Astrocyte elevated gene-1 (AEG-1) functions as an oncogene and regulates angiogenesis
Author(s) -
Luni Emdad,
SeokGeun Lee,
Zhao Su,
Hyun Yong Jeon,
Habib Boukerche,
Devanand Sarkar,
Paul B. Fisher
Publication year - 2009
Publication title -
proceedings of the national academy of sciences
Language(s) - English
Resource type - Journals
SCImago Journal Rank - 5.011
H-Index - 771
eISSN - 1091-6490
pISSN - 0027-8424
DOI - 10.1073/pnas.0910936106
Subject(s) - angiogenesis , matrigel , biology , pi3k/akt/mtor pathway , oncogene , protein kinase b , cancer research , carcinogenesis , signal transduction , microbiology and biotechnology , apoptosis , cancer , cell cycle , genetics , biochemistry
Astrocyte-elevated gene-1 (AEG-1) expression is increased in multiple cancers and plays a central role in Ha-ras-mediated oncogenesis through the phosphatidylinositol 3-kinase (PI3K)/Akt signaling pathway. Additionally, overexpression of AEG-1 protects primary and transformed human and rat cells from serum starvation-induced apoptosis through activation of PI3K/Akt signaling. These findings suggest, but do not prove, that AEG-1 may function as an oncogene. We now provide definitive evidence that AEG-1 is indeed a transforming oncogene and show that stable expression of AEG-1 in normal immortal cloned rat embryo fibroblast (CREF) cells induces morphological transformation and enhances invasion and anchorage-independent growth in soft agar, two fundamental biological events associated with cellular transformation. Additionally, AEG-1-expressing CREF clones form aggressive tumors in nude mice. Immunohistochemistry analysis of tumor sections demonstrates that AEG-1-expressing tumors have increased microvessel density throughout the entire tumor sections.
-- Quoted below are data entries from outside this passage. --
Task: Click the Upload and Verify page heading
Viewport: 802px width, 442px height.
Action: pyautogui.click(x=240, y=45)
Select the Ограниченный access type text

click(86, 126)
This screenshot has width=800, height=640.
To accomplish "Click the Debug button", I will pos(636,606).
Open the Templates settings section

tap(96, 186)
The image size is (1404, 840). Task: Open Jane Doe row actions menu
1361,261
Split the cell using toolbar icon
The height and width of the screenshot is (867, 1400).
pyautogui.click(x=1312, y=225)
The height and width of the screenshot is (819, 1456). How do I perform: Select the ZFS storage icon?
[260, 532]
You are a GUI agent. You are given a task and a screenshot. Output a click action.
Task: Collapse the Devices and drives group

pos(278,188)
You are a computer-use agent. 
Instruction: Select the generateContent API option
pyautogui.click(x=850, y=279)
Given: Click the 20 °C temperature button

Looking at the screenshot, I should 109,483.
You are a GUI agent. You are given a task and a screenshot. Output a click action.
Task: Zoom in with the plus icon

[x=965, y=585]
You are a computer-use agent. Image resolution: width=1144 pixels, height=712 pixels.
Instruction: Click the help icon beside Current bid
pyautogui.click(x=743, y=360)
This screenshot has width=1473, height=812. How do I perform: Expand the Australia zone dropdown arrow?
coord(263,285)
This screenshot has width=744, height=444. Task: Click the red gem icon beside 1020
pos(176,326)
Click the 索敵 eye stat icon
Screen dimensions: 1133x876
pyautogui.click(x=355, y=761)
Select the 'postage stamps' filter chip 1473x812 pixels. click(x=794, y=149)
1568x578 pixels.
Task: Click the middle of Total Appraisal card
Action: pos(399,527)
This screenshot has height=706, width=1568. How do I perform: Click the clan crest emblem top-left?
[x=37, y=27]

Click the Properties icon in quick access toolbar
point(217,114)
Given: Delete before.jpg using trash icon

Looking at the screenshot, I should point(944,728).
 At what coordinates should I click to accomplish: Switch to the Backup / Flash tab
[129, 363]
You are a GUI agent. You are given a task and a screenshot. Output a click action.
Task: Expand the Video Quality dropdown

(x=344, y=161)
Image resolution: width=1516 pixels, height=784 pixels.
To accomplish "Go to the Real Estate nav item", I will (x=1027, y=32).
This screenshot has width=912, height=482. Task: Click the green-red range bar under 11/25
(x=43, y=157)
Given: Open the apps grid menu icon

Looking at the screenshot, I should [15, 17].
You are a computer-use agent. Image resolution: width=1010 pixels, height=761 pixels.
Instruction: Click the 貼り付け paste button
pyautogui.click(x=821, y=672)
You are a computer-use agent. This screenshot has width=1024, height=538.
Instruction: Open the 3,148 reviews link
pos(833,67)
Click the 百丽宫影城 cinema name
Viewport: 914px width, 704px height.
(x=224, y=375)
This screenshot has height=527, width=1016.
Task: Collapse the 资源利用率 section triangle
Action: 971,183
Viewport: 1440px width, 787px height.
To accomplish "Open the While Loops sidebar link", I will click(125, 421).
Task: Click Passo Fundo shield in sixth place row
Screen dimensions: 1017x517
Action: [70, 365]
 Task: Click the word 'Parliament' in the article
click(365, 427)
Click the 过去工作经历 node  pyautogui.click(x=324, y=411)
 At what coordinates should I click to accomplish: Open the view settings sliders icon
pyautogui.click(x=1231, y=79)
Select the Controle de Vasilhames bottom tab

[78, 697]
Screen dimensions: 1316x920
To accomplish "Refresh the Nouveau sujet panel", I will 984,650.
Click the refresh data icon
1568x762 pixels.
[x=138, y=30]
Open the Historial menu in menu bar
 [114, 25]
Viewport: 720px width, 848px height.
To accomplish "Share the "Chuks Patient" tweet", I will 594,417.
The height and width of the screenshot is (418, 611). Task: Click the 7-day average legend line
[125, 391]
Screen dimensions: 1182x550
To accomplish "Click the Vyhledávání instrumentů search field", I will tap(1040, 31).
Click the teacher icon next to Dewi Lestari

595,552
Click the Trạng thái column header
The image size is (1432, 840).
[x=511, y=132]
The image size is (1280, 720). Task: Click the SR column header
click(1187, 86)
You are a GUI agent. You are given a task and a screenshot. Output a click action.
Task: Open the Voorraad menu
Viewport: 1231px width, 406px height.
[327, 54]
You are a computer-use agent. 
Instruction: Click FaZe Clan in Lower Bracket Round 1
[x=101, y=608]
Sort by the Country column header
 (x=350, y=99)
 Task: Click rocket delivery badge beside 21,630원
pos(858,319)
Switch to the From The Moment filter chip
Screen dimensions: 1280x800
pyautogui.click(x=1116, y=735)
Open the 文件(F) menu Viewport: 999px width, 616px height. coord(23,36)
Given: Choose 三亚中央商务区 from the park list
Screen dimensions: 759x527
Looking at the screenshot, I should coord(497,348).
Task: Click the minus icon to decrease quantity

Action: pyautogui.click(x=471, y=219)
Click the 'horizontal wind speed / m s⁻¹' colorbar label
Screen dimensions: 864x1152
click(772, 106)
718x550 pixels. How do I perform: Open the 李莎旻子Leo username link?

Overexpression of AEG-1 increases expression of molecular markers of angiogenesis, including angiopoietin-1, matrix metalloprotease-2, and hypoxia-inducible factor 1-alpha. In vitro angiogenesis studies further demonstrate that AEG-1 promotes tube formation in Matrigel and increases invasion of human umbilical vein endothelial cells via the PI3K/Akt signaling pathway. Tube formation induced by AEG-1 correlates with increased expression of angiogenesis markers, including Tie2 and hypoxia-inducible factor-alpha, and blocking AEG-1-induced Tie2 with Tie2 siRNA significantly inhibits AEG-1-induced tube formation in Matrigel. Overall, our findings demonstrate that aberrant AEG-1 expression plays a dominant positive role in regulating oncogenic transformation and angiogenesis. These findings suggest that AEG-1 may provide a viable target for directly suppressing the cancer phenotype.